Watching “Couples Therapy”
My family have recently been glued to a show on BBC i-player called “Couples Therapy”. It’s a fly on the wall documentary that follows four couples through 9 weeks of therapy with one therapist, Orna Guralnik. If you are wondering what couples therapy is like or how it works, I think it is well worth watching a few episodes.
The show is American and is very well made, so that it doesn’t feel too voyeuristic. As well as scenes in the therapy room (which make up most of the documentary) there are shots of the couples at home or out enjoying leisure time together, as well as interesting montages of couples’ body language in the city at large. These sections help to give a context to the couples’ stories, and perhaps widen things out for the viewer to think “that could be me, or us”.
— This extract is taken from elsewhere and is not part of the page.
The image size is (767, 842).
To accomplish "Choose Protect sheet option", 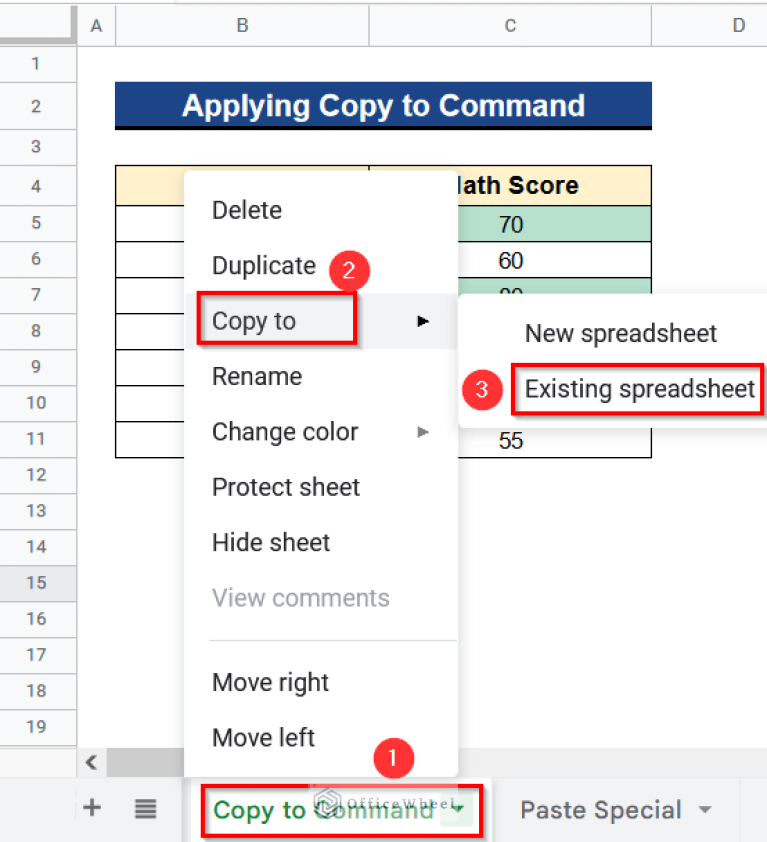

Through watching this with my own family, we have found ourselves discussing many different aspects of marriage and romantic partnerships, as these topics have arisen in the show. In various episodes we – the viewers – find ourselves being judgmental of one person or another.
Realistically, in the show as in real therapy, not all the couples gain from the therapeutic process. Some people abandon the therapy, unable to see any way to change. Some seem on the brink of splitting up, and then somehow decide to stay together. The show illustrates the real hard work involved in doing couples therapy: in learning to be vulnerable, in learning different behaviours and trying to remember to implement them. In falling back into old habits, but not giving up and trying again.
If you are wondering what couples therapy is like or how it works, I think it is well worth watching a few episodes. We see the couples laughing together and showing affection in some cases. We also see them becoming defensive or angry, sad or scared. We see how the therapist, by following through on questions that are deflected, can elicit statements that have never been said before, and never heard.
I think this is an important aspect of couples therapy. When we live with someone, we become so used to each other that we get stuck in certain patterns of communication. There are ways we talk about different topics, and ways we don’t. There are ways we behave in conflict with each other, and ways we don’t. Often, when I work with couples, they can slip into an argument. And it becomes obvious that this is a type of argument that they have had many many times. It can be useful to see this, but it is not going to be a good use of their therapy time if they habitually do it in the therapy room.
So one of the most helpful thing the therapist can do is to push clients out of their familiar ways of being together, and help them try new ways to communicate honestly. In the documentary, we can see how these moments of honesty bring new understanding and empathy into these troubled relationships.